Discussion on low level data flow and home networks. Found solution to allow 4MB max chunk size as smooth as 1/2 MB - its a setting in QUIC

You might be able to use a Microtik router as well:

“To measure dropped packets on a MikroTik router, you can use the stats or stats-detail commands to print the interface counters. The value for the number of dropped packets by the interface queue is indicated by tx-queue-drop.”

Interface stats and monitor-traffic - RouterOS - MikroTik Documentation.

3 Likes

Of course using quality routers doesn’t always mimic real woeful ISP supplied routers unfortunately, but may show the issues as well, just have to be mindful quality routers are only an indicator

2 Likes

@joshuef I noticed this network is surviving much better. A couple of observations though and a result of not checking performance a better way, but that takes about twice the development effort used to do the rough CPU %age

  • network is a lot smaller
  • CPU %age test is excluding lower performance node devices (see below)
  • The network is mainly larger VPS and “power” users who have higher performance machines and typically better routers and sometimes very good internet

People have mentioned that the registry refresh that happens with the node manager is causing many of the nodes already running to die because of the extended high CPU %age usage when the manager does registry refresh. This limits more than intended the number of nodes that can run per device. One person reported their 12 core CPU device suffers this and their nodes are using very little CPU collectively but as the manager adds more nodes it spikes the CPU for too long and many already running nodes die

This mean those using their own scripts to start nodes (the “power” users with upto 28K nodes) are the ones capable of running a lot of nodes.

Overall this shifting of nodes to the higher performance equipment is masking the instability that comes with home setups since not so many are in the network.

EDIT: And while there will be home nodes, I expect that it’ll be a lot less nodes on their machines and thus their routers much happier. But once the majority of nodes out there are home nodes then instability is only one step away again from noticeable instability.

We cannot take this as a sign the QUIC window size change is unnecessary, it is in my experience and will also provide a much smoother experience for node operators at home and the network as a whole.

15 Likes

At initial startup, Lauchpad really needs to query the specs of the user’s setup, either automatically or by manual “questionnaire” and then give the user a conservative estimate of the maximum number of nodes he can safely run on his machine and internet connection. Otherwise, everyone is shooting in the dark.

Machine specs would include amount of available RAM, number of cores and threads for the CPU and available hard drive space. Internet and router specs would be bandwidth and maximum number of concurrent connections (hard to find, granted, but LP could use a common ISP max of, say, 30000 as a default).

----

**PROMPT:**
Carry the forum thread above, on node counts, CPU load and home routers, forward from its last post.

----

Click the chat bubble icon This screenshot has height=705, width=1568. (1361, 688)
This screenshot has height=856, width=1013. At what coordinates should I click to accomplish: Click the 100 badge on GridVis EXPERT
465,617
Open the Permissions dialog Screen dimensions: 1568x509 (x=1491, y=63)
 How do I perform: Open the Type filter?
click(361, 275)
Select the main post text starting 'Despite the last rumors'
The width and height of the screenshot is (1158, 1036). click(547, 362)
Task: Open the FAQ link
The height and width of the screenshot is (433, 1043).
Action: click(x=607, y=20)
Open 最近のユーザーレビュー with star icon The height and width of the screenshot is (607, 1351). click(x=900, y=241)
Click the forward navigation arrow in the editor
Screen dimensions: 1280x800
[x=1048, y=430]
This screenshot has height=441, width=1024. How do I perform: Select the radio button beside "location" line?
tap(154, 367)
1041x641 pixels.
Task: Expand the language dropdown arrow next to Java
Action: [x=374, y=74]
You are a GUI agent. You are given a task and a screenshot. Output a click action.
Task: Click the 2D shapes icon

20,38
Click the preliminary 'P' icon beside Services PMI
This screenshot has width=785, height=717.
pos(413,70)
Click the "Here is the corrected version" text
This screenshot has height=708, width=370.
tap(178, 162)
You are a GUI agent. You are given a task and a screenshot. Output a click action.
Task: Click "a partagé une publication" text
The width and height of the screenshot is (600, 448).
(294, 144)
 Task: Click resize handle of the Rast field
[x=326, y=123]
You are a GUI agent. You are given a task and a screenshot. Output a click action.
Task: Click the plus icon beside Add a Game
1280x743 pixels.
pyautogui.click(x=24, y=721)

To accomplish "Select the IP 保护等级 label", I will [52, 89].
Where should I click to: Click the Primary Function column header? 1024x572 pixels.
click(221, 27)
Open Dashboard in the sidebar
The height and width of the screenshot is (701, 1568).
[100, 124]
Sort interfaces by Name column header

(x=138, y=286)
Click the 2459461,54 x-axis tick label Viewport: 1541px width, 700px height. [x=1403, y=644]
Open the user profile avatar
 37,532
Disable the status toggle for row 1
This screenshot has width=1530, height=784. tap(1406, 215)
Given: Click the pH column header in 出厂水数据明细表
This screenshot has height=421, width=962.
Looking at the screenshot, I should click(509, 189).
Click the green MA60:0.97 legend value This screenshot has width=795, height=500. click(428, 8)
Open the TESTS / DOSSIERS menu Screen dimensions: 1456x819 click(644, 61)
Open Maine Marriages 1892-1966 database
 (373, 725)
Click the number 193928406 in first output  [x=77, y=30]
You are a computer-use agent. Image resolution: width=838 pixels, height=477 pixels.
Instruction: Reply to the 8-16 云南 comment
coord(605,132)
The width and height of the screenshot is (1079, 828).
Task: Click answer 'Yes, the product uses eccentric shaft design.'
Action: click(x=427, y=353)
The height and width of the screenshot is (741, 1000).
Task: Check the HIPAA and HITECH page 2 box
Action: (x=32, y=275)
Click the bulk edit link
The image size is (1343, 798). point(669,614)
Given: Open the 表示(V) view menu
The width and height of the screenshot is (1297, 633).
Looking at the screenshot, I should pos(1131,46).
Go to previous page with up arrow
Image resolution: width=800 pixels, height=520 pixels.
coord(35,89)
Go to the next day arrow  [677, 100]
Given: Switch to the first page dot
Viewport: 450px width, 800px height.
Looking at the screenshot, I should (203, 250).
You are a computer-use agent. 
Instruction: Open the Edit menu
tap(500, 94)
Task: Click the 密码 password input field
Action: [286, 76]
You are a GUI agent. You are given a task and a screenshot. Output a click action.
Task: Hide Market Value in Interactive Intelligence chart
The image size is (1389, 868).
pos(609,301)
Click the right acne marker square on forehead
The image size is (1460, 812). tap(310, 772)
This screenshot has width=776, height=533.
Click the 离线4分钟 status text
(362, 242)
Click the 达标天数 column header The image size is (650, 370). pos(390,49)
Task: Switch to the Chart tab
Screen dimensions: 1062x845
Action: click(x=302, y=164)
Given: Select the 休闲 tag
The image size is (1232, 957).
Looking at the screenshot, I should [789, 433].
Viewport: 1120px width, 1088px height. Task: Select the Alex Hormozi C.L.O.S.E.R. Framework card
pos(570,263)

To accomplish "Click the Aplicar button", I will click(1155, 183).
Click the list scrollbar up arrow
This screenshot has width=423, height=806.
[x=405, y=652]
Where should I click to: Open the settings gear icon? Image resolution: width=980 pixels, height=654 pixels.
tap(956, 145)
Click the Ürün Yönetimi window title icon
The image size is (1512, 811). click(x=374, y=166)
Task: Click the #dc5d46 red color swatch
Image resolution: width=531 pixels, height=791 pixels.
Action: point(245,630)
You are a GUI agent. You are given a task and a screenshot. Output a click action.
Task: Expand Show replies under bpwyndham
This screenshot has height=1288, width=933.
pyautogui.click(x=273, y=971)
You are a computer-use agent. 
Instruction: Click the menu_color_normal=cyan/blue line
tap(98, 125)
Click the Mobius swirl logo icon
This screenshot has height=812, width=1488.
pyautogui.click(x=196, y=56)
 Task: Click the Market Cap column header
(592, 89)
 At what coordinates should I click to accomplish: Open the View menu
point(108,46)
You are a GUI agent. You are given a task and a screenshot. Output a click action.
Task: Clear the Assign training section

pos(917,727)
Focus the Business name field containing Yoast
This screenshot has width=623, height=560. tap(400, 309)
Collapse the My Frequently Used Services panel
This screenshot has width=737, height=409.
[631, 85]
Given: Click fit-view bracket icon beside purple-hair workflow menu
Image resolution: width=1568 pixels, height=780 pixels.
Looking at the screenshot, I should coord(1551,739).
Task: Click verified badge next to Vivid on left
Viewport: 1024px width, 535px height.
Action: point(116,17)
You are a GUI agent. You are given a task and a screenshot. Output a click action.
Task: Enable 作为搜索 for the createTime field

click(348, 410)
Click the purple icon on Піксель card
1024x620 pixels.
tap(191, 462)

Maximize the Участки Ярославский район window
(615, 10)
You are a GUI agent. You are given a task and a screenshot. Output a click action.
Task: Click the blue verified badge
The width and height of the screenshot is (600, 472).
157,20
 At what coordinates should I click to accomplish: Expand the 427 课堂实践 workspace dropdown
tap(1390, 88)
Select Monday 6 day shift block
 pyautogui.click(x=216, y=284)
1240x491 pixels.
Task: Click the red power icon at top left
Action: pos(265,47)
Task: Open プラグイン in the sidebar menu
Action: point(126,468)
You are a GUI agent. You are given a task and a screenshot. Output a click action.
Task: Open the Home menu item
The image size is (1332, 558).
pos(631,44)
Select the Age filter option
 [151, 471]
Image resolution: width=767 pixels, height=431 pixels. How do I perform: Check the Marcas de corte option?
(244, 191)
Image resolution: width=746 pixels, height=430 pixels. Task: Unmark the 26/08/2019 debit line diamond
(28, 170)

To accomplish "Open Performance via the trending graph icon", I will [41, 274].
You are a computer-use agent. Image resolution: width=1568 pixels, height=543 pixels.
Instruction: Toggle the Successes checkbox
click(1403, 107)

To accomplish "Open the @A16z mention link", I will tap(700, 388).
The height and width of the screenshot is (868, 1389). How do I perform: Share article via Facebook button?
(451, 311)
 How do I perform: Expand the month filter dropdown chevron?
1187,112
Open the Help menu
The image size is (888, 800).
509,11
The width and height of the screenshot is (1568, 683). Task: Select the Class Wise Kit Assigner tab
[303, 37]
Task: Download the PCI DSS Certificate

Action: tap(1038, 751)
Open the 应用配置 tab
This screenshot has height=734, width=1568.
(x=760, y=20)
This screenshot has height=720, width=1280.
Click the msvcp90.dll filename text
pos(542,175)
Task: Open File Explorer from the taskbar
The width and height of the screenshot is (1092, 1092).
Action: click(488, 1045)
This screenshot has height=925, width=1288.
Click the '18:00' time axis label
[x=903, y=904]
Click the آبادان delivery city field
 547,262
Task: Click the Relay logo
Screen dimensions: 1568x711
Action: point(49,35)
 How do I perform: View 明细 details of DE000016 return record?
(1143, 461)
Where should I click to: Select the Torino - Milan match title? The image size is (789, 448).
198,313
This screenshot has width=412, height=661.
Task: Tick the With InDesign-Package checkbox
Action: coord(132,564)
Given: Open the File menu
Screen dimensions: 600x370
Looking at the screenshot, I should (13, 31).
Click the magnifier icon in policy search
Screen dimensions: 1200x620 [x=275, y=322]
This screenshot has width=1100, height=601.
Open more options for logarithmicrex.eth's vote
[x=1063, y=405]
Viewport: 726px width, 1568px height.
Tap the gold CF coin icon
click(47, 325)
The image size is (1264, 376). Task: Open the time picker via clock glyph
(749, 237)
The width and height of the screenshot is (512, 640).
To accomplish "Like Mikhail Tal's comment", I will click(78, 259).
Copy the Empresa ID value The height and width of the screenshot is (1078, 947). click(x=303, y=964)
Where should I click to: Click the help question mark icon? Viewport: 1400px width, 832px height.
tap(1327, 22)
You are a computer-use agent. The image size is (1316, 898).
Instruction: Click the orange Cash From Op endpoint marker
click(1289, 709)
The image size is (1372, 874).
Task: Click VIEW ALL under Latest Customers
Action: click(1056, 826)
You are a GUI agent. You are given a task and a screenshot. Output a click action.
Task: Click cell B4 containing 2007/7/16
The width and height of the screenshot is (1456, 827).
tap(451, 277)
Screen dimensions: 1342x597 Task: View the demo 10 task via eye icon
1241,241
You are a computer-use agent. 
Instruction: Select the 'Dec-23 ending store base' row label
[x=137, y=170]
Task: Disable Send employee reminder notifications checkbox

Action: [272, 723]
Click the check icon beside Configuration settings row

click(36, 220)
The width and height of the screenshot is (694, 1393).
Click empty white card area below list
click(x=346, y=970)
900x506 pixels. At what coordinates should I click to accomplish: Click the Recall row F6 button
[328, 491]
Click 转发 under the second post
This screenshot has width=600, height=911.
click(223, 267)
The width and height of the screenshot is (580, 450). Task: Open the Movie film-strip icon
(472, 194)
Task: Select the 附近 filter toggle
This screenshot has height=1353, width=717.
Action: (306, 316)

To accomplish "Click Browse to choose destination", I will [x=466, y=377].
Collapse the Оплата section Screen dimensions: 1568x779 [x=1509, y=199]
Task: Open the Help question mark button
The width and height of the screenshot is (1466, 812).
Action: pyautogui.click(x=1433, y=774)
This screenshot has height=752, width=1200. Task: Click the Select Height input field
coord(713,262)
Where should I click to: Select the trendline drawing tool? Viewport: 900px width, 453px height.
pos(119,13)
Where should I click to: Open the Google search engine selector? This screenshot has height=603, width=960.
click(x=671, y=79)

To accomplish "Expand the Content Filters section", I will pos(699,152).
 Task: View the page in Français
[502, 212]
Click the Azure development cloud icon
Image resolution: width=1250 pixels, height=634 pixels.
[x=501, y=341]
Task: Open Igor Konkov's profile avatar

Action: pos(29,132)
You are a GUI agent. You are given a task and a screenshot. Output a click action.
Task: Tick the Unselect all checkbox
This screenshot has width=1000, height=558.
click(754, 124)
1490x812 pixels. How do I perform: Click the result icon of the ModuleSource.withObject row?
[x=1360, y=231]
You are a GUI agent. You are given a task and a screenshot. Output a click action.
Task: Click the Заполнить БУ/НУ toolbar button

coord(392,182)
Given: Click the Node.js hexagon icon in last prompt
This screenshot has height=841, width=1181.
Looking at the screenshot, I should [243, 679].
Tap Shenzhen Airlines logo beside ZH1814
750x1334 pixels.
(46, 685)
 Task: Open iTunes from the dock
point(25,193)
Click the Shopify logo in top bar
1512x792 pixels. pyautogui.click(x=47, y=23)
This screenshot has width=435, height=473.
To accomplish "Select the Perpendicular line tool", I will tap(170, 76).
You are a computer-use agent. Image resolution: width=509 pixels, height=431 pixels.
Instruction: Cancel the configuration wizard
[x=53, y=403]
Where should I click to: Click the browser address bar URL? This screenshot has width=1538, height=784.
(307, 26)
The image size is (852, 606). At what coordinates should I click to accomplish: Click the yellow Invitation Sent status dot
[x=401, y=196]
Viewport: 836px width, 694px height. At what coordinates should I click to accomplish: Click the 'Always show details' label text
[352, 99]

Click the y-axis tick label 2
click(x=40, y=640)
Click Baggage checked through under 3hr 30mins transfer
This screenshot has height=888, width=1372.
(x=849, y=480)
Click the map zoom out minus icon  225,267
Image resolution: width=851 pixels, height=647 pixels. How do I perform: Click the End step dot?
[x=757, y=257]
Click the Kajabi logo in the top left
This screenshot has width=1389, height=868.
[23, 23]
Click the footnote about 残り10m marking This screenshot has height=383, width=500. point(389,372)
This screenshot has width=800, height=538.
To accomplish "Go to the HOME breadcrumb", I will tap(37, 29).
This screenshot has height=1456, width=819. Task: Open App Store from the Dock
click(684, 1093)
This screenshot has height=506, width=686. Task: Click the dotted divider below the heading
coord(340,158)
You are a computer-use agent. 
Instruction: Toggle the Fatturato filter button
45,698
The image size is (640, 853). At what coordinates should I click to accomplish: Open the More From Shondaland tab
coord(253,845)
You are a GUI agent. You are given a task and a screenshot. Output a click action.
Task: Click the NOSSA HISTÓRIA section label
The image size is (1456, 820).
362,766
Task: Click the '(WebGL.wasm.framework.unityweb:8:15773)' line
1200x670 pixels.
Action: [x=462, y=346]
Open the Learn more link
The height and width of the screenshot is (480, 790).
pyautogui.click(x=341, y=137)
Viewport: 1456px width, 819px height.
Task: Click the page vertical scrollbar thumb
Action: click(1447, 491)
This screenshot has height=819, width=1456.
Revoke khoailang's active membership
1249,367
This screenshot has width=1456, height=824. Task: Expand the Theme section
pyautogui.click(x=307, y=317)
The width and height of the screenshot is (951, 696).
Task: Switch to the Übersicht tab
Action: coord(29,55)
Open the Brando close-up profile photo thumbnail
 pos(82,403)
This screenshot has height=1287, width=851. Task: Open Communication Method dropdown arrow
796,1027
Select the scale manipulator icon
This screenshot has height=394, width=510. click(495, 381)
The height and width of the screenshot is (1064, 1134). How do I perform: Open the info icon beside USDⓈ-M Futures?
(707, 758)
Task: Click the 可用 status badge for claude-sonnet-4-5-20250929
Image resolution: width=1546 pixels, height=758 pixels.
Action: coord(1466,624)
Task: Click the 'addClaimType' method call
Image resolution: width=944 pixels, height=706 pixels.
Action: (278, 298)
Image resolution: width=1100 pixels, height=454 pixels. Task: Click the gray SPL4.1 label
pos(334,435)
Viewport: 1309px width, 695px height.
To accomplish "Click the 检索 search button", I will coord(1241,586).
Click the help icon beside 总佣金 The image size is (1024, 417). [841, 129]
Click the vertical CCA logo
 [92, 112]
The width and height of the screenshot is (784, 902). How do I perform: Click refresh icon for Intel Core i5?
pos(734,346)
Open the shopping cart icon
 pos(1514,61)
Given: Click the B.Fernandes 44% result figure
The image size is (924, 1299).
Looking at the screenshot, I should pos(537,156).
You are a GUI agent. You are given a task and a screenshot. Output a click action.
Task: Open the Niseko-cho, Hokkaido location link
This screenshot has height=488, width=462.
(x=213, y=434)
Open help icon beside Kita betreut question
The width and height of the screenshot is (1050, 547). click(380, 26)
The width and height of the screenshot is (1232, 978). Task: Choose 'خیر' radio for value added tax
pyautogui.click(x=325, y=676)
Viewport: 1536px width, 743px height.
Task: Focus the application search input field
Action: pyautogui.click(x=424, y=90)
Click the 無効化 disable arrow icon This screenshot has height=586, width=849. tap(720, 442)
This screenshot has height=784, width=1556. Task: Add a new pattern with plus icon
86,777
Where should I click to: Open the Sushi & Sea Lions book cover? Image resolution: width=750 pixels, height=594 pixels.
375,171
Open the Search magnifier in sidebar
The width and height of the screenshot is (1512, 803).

----

**TASK OUTPUT:**
4 Likes

I’ve just had a thought: has anyone looked at the interaction between the large installations of thousands of nodes and whether they are relays or not?

I’m guessing the large sites with thousands of nodes were setup with port forwarding so end up being relays rather than piggybacking off existing relays.

What if part of the problems with the last network were due to the loss of a lot of relay nodes? I’m thinking that suddenly losing a couple of thousand nodes isn’t great but the ability of the network to recover from that could be hampered by there being a lot of ‘home-network’ nodes which were using them as relays. They can’t then take on board new records or send them to other nodes which request them until they connect to a new relay.

Furthermore, the remaining relays (which may also be in large sites) suddenly get a lot busier which add to their busyness just when they are becoming busier anyway just because of them being nodes that have to take on some new records.

7 Likes

You gotta run a ghetto machine to qualify :wink:

More tools for QUIC Analysis of traffic, for those so inclined

QUIC Traffic Analysis Tools

  • Locust: a Python-based open-source load testing tool that allows developers to write user behavior in code, offering high flexibility and customization, which can be used to simulate QUIC traffic and analyze its performance.
  • Icinga: an intelligent network monitoring tool that allows you to manage devices from multiple vendors using a single interface, providing insights on how network devices are being used, which can be used to monitor QUIC traffic.
  • Graphite: an open-source tool that tracks time-series data, such as network performance, and displays this data for users on a dashboard, simplifying network management considerably, which can be used to monitor QUIC traffic behavior.
  • Zabbix: a free network monitoring system that checks all infrastructure, including networks, providing performance insights into packet loss, network mode, connections, CPU, memory utilization, and bandwidth, which can be used to monitor QUIC traffic.
  • Nagios Core: an open-source infrastructure monitoring tool with enhanced monitoring capabilities for networks, systems, and servers, which can be used to monitor QUIC traffic behavior and performance.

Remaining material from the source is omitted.